La french culture tech, ou le sempiternel combat de David contre Goliath

Radio Campus Avignon a pu participer à la conférence de presse donnée mercredi dernier sur le programme French Culture Tech, programme dont la réussite scellerait, selon l’opinion de nombreux intervenants, le destin de notre chère université.

       D’abord, la french tech, qu’est-ce que c’est? Un projet, lancé par Fleur Pellerin l’année dernière à la même date, visant à développer de nouvelles entreprises dans le domaine du digital en France. Vaste mission. Les acteurs de ce projet mettent en œuvre de nombreux moyens pour parvenir à leurs fins: Meeting, salons, conférences, festivals, le logo rouge de la French Tech devient un incontournable! Plus prosaïquement, la French Tech organise des rassemblements de fonds destinés aux start-ups les plus prometteuses, et enfin, fait nous concernant plus particulièrement, propose un label Métropole French Tech.

        Pourquoi se focaliser sur ce label? Et bien de grandes figures avignonnaises ont pour objectif son obtention, puisqu’il est censé garantir aux villes françaises élues une visibilité et une crédibilité internationale. Malheureusement, la reconnaissance n’étant pas monnayable, aucun fond n’est  accordé «Métropoles French Tech». Mais pour reprendre les mots de Pierre-Roger Gontard, le label n’est qu’un premier pas, poussant les investisseurs à  venir injecter de l’argent dans la machine.

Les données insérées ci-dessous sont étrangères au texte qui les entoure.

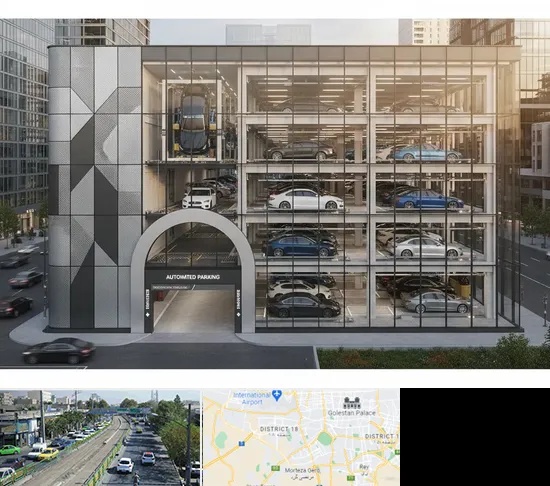This screenshot has width=550, height=486.
Task: Click the diamond icon on left entrance pillar
Action: pyautogui.click(x=147, y=315)
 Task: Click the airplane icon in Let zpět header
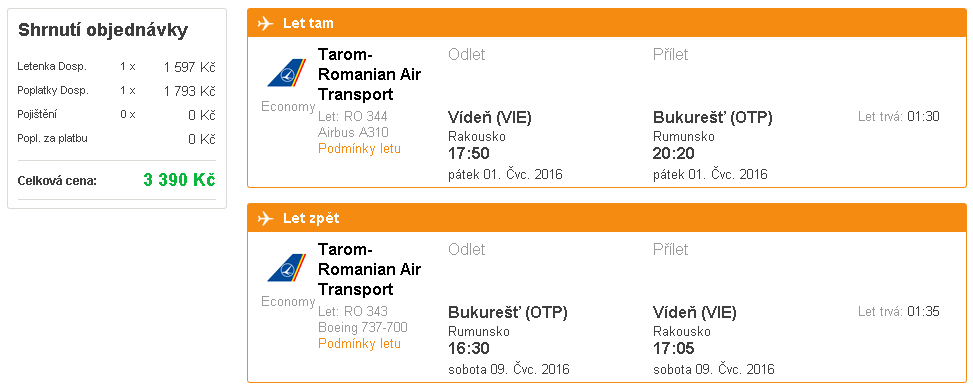[x=265, y=219]
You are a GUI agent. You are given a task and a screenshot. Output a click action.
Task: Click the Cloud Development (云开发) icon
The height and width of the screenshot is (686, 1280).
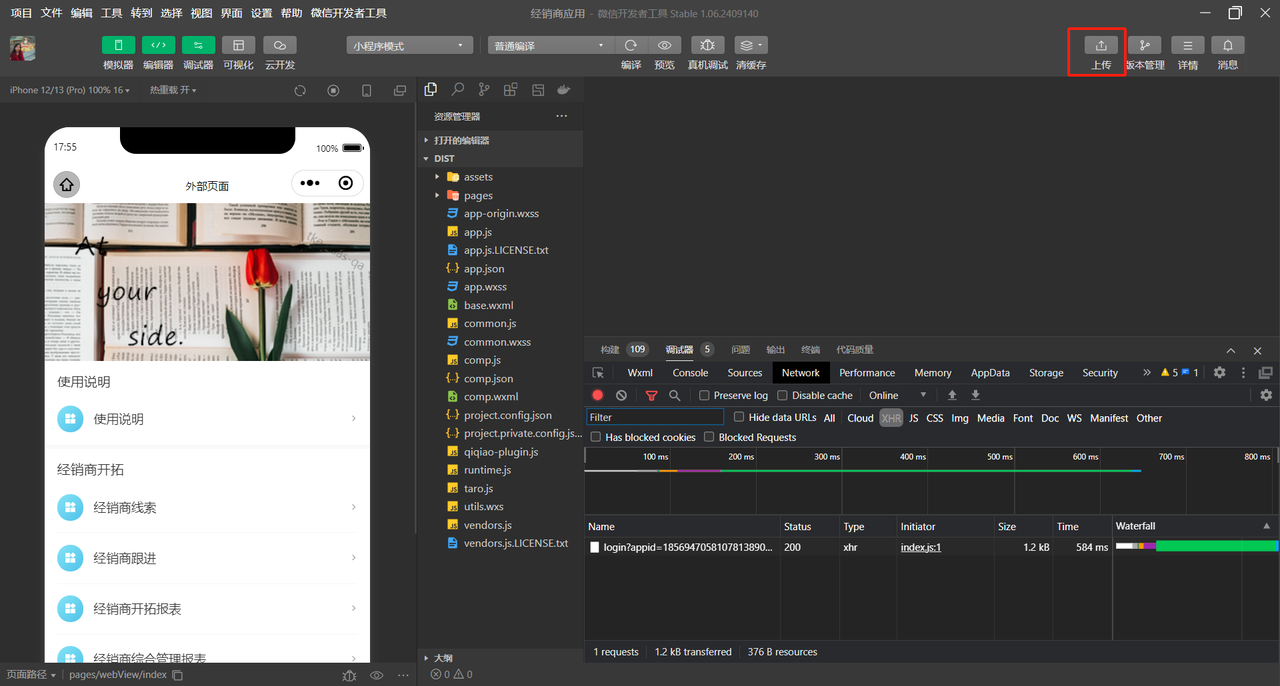280,46
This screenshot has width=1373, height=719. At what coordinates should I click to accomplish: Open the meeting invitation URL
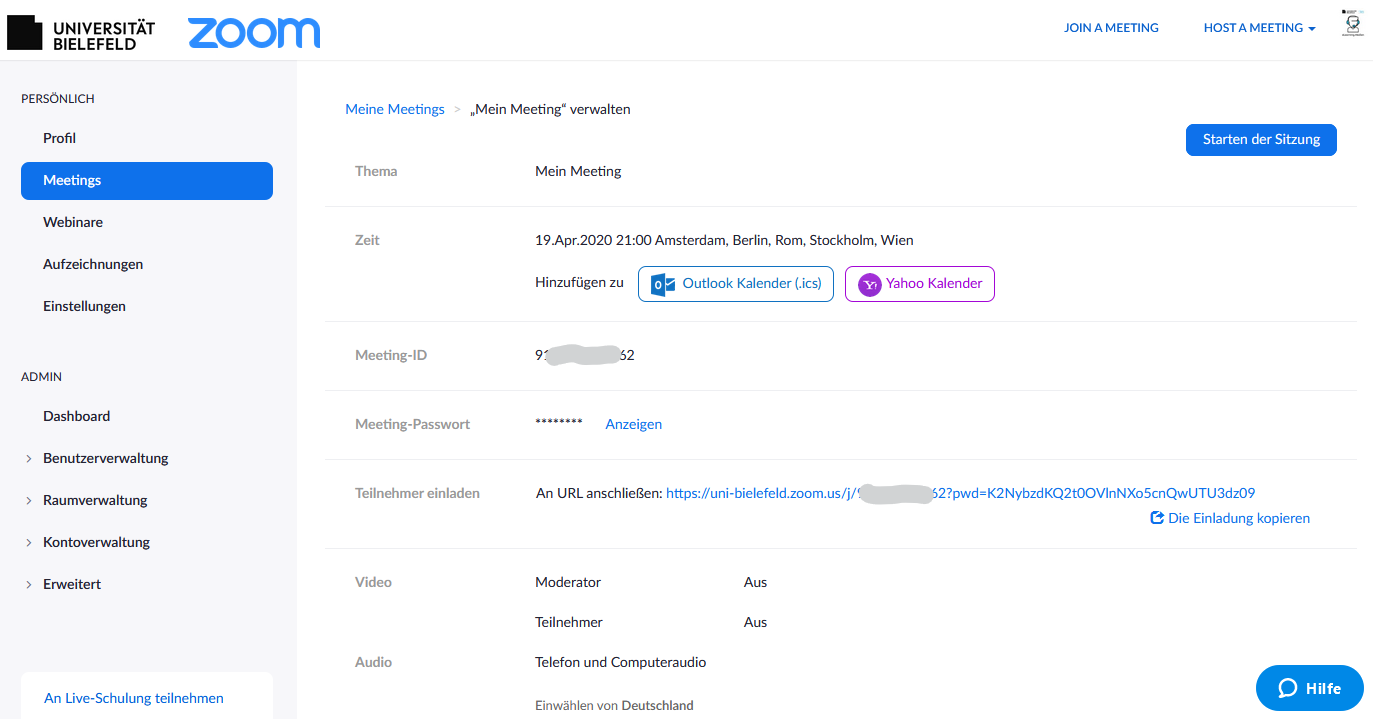click(x=960, y=492)
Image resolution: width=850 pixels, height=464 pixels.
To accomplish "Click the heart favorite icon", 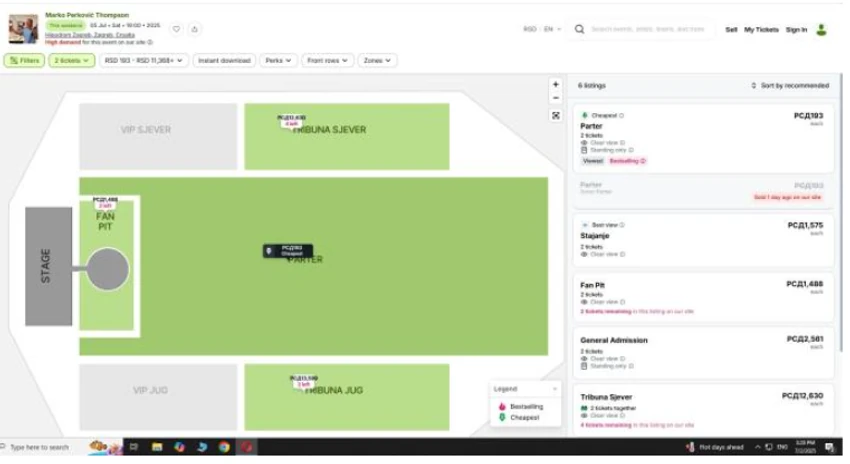I will pos(176,29).
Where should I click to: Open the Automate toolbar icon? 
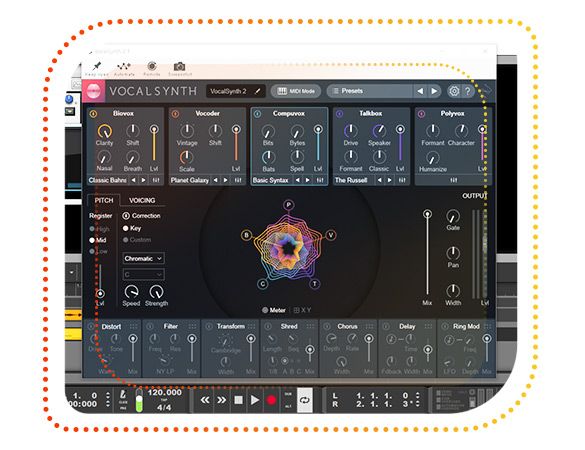(124, 66)
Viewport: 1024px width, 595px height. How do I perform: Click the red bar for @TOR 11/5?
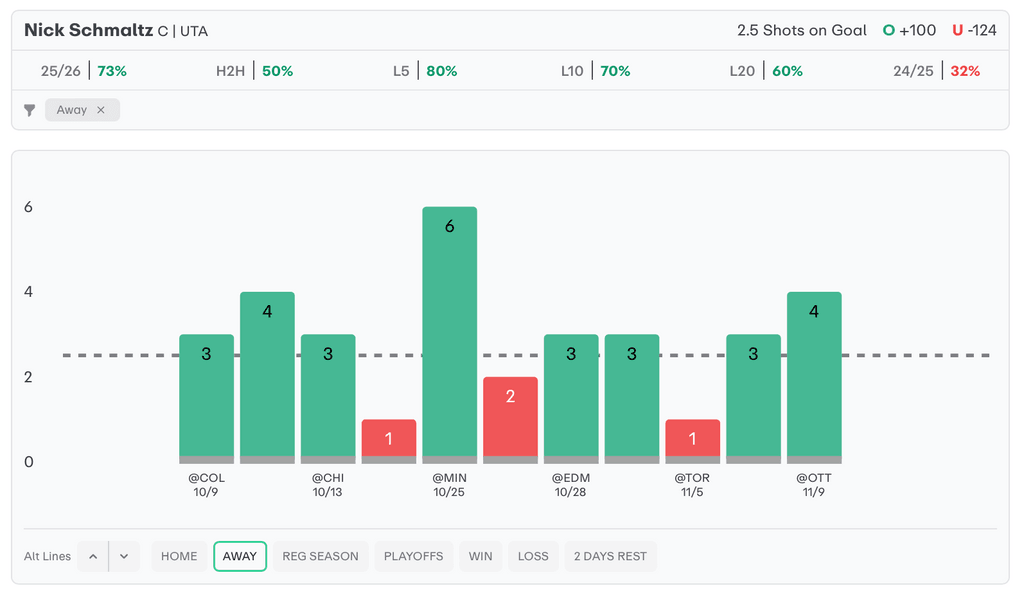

        La machine, c’est une petite technopole en construction, au projet innovant et ambitieux de lier culture et numérique. C’est d’une part l’université, qui mettrait à disposition le site Pasteur pour en faire une pépinière d’entreprise. La fac proposerait également de nouvelles formations aux étudiants, de nouveaux programmes de recherche, grâce aux outils de la SFR Agorantic et aux moyens de la Fondation. Ce sont des grandes entreprises, comme Orange, la Poste, ou encore la RATP, qui par pur altruisme, participent à l’émulation collective. Ce sont également des entrepreneurs audacieux, d’Avignon et des alentours, dont la présence manquait malheureusement à la conférence de presse, décidés à obtenir une partie de l’enveloppe de deux cents millions d’euros que la French Tech destine aux start-ups. Enfin vient Pascal Keiser et son associé, dont la lourde charge est de coordonner tout ce beau monde.

        Voilà, le tableau est dressé. Arrivent les questions naturelles: Comment Avignon pourrait obtenir le ruban, le titre honorifique qu’on loue avec tant de conviction? Si Paris, Marseille ou Lyon décide de s’y mettre, quelle place resterait-il pour la cité des Papes? Pascal Keiser explique que la plus faible importance de notre ville est un avantage, il voit la position d’Avignon comme celle d’un challenger, prêt à surprendre et dépasser les plus grands!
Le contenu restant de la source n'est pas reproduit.